Afin d’accroître l’offre de terrains à bâtir, le PLF 2014 devrait réformer le régime d’imposition des plus-values immobilières sur les terrains. Jusqu’à présent, plus les propriétaires patientaient pour vendre, moins la taxation du produit de la vente était importante: gelant de facto des surfaces importantes.

Cédant à la pression du «toujours moins de normes», le gouvernement prévoit l’instauration d’un moratoire de deux ans sur l’instauration de nouvelles normes techniques. A cela s’ajoute l’examen en cours de toutes les normes existantes, prélude à un dégraissage probable.

Les travaux devenant techniquement plus simples, ils seront facilités. Pour guider les futurs donneurs d’ordre, un guichet unique de la rénovation énergétique sera mis en place dans chaque territoire. Il réunira les dispositifs existants (espaces info énergie et ambassadeurs de la rénovation énergétique, notamment) et sera accessible via un numéro national unique et un portail internet.

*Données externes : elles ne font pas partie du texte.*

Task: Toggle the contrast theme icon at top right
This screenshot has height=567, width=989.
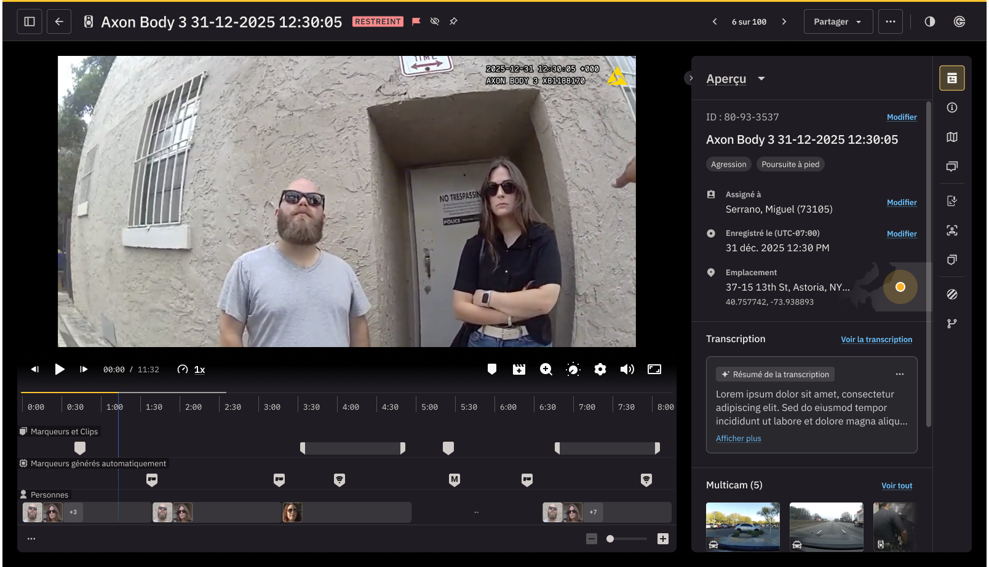Action: click(x=929, y=22)
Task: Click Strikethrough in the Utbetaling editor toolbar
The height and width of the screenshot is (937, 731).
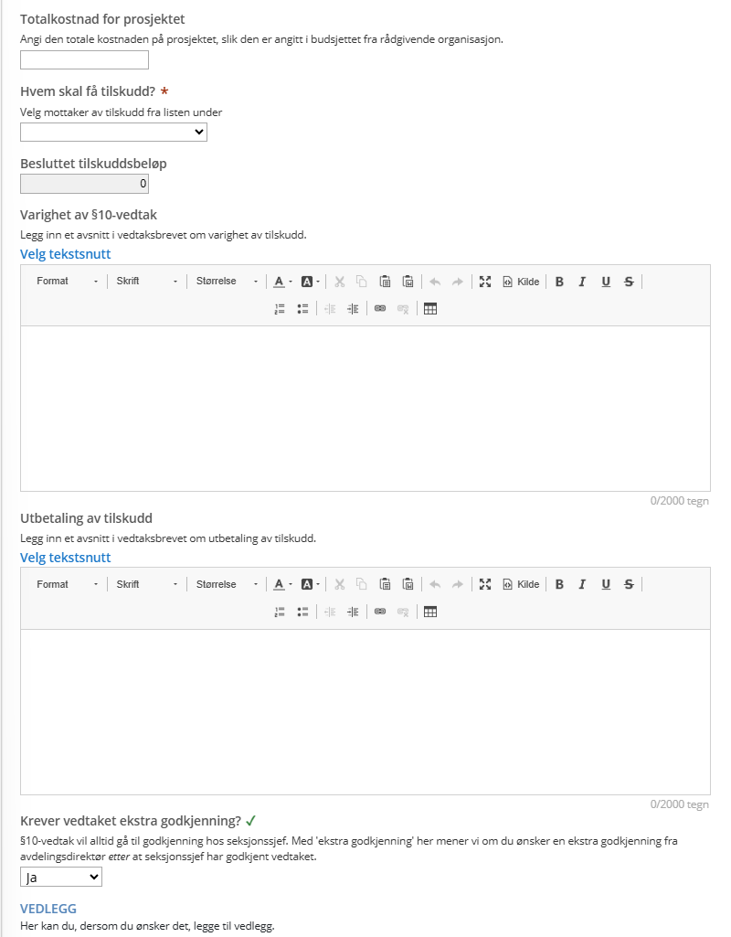Action: coord(629,585)
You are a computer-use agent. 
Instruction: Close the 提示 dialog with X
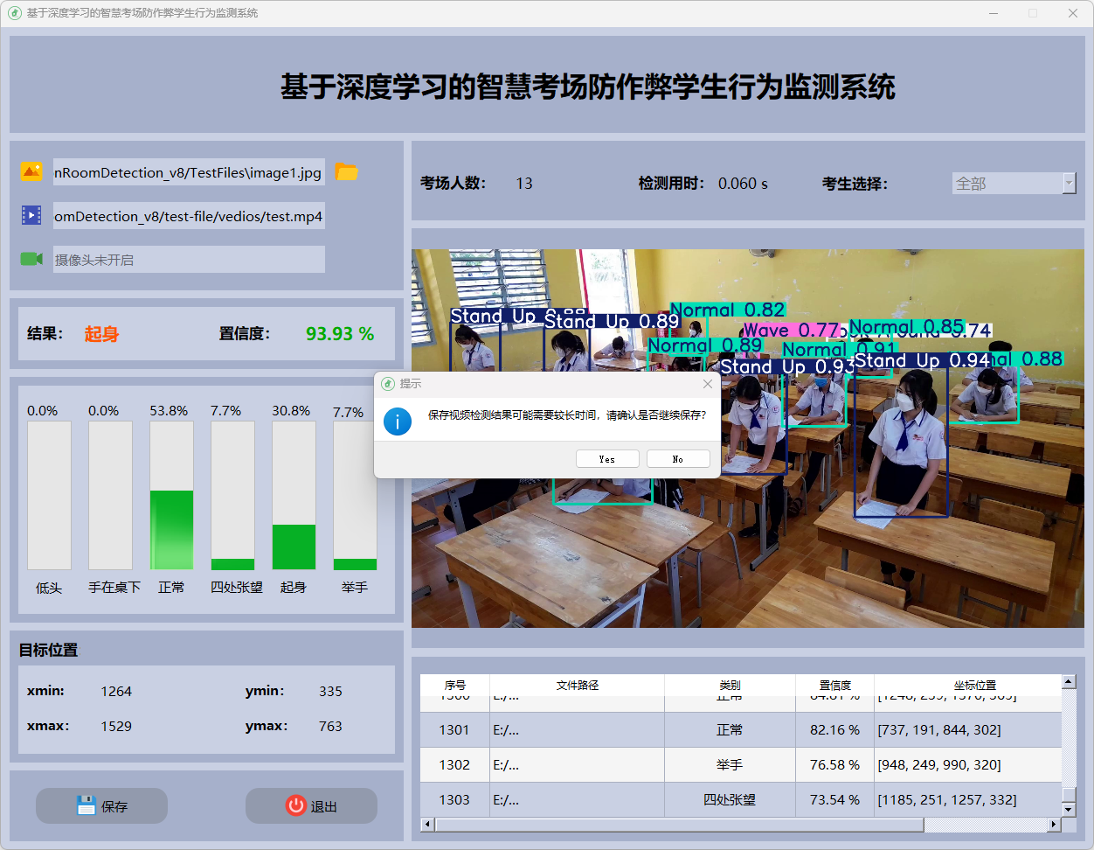coord(708,384)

En complément des dispositifs existants (crédit d’impôt développement durable, éco-prêt à taux zéro), les ménages «ayant des revenus modestes et moyens» (les deux tiers des Français) pourront solliciter une prime de 1.350 €. Coût pour l’Etat: 500 M€ sur deux ans pris sur les fonds des Investissements d’avenir.

La Caisse des dépôts devra accroître ses subventions aux bailleurs sociaux (de 1.115 € par logement) pour les opérations de rénovation thermique de leur parc.

Sans surprise, la Fédération française du bâtiment (FFB) se félicite de la publication du plan d’urgence. Dans un communiqué, la puissante FFB souligne qu’il «apporte des solutions rapides sur les sujets fondamentaux du développement de l’offre foncière et de la densification», « soutient la réalisation de l’objectif de 150.000 logements sociaux», qu’il améliore «le parc existant au rythme annuel de 500.000 logements».

Moins dithyrambique, Matthieu Orphelin (Fondation Nicolas Hulot, FNH) estime, quant à lui, que les mesures du jour «vont dans le bon sens mais sont loin de rendre possible la réalisation de l’engagement de 500.000 rénovations énergétiques par an». Et l’ancien responsable de l’Agence de l'environnement et de la maîtrise de l'énergie (Ademe) de regretter la non-application du tarif réduit de TVA aux travaux de rénovation et la faiblesse de la prime aux ménages «modestes et moyens».

Surfant sur les propositions récemment faites par le plan Bâtiment durable, l’élu Europe Ecologie-les Verts préconise la création d’une banque publique dédiée à la rénovation thermique des bâtiments, financée grâce au relèvement des plafonds du Livret A et du LDD. Dotée de 5 à 10 Md€, ladite banque pourrait financer des tiers investisseurs, comparables à la Société publique locale (SPL) d'efficacité énergétique, récemment créée par 11 collectivités rhône-alpines [JDLE].